Friday's Topic was Freaky Friday, yes I know it is Saturday. I spent the day in Hershey with my parents who are in town visiting. We left bright and early and I did not get home till about 10 pm. Long Day! Today we are headed off to Amish land so they can see some places there. They wanted to eat at Shady Maple and then go to some Amish stores to get some baked goods.
If I could trade Diabetes for any other chronic medical condition, I am honestly quiet not sure what I would pick. Everything has its good and bad sides. I know many people who will say when finding out I have T1D "at least its not cancer". But then I met a girl who had cancer. She was 14. She was my roomate at Childrens hospital when I was a patient there about 8 or so years ago. We got to talking and she asked what I was in the hospital for. I told her I had diabetes and was just diagnosed with asthma. I was in the ICU for a bit then the ICP (step down) and now on the regular floor and went thru what was happening. Explained how the steroids to keep me breathing put me into DKA and how the two were not working well together.
This brave little girl went to tell me about her leukemia. She told me how she has been in and out of the hospital since she was about 4 getting treatments. Then I said I was sorry she was sick. The little girl said to me something well don't be sorry because I am chronically sick too and she could have more issues than just cancer and was thankful it was just cancer.
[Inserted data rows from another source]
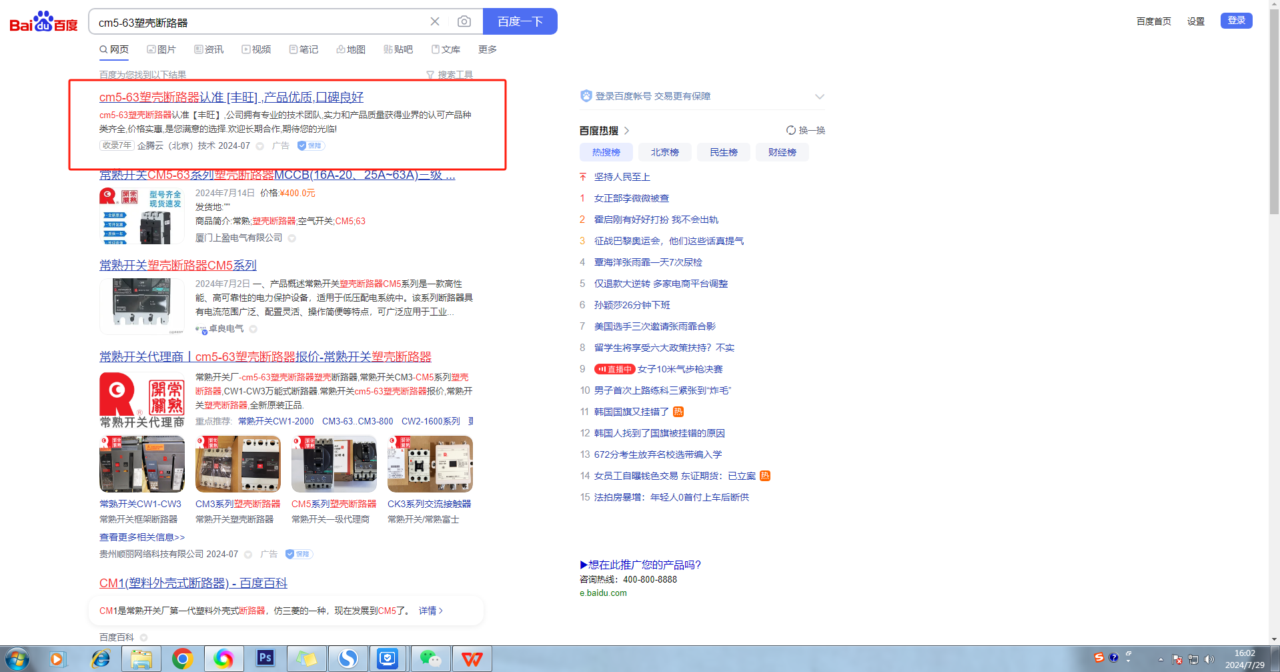Viewport: 1280px width, 672px height.
Task: Open Google Chrome from the taskbar
Action: (x=182, y=659)
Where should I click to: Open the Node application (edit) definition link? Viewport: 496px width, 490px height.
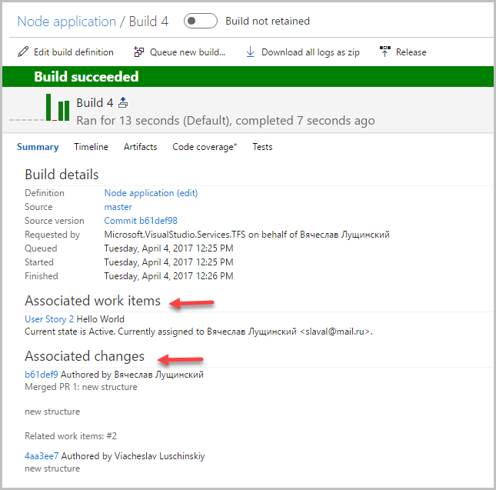[x=151, y=193]
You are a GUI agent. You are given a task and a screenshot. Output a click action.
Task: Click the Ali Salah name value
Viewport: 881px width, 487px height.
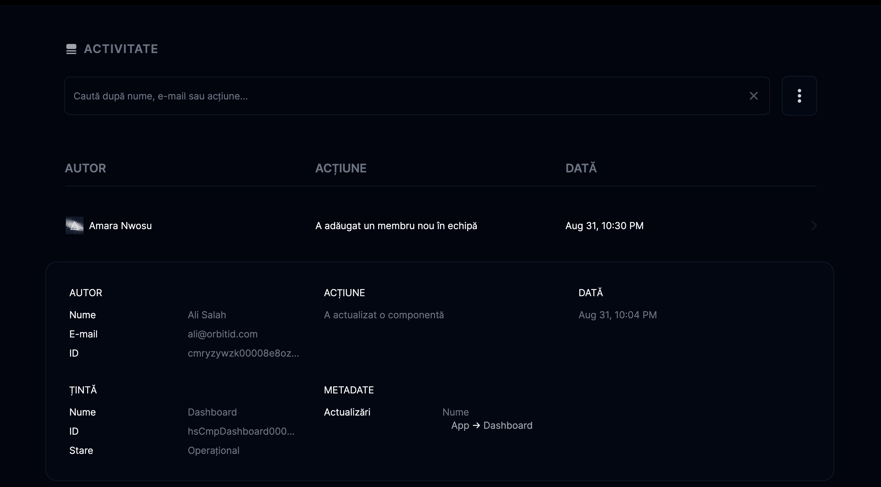click(x=207, y=315)
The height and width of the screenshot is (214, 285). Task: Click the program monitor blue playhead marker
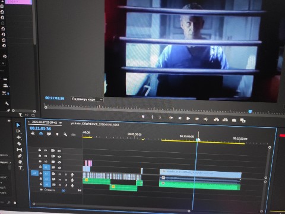(250, 112)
She went on to tell me how she meet all these cool celebrities, new friends she made in the hospital, positive experiences she has had because she had cancer. This really stuck in my head.
I always did the what if I had this instead of Diabetes stuff. After talking to this young girl she completely changed my attitude. I no longer want to trade T1D for another illness. I am thankful I just have diabetes as much as it sucks at some times. This little girl made me realize no matter what disease you had you will always find the downsides of it and instead to pick out the good. So now I look at all the positive Diabetes has brought me and I roll with the punches as they come along.
If I could do one thing I would like to take all the diseases away from all these young children and I will roll thru them myself. Even if I could just do that for one day. Having every possible disease for a day and every child with them being disease free would make me happier than me trading diabetes for another illness.
People like this young girl that I was roomates with in the hospital and DOC members have changed my opinions on others with chronic medical conditions. Before I got "sick" I though people made these things up for attention, people caused themselves to be fat, diabetes was your fault, etc. But having roomates who were ill and the DOC and my own personal medical experiences has helped me grow and realize that these problems are not your fault. I look at people with chronic medical issues, over weight, etc as strong people. They may be weak health wise, but to keep trucking along and keep at it I give them a lot of credit.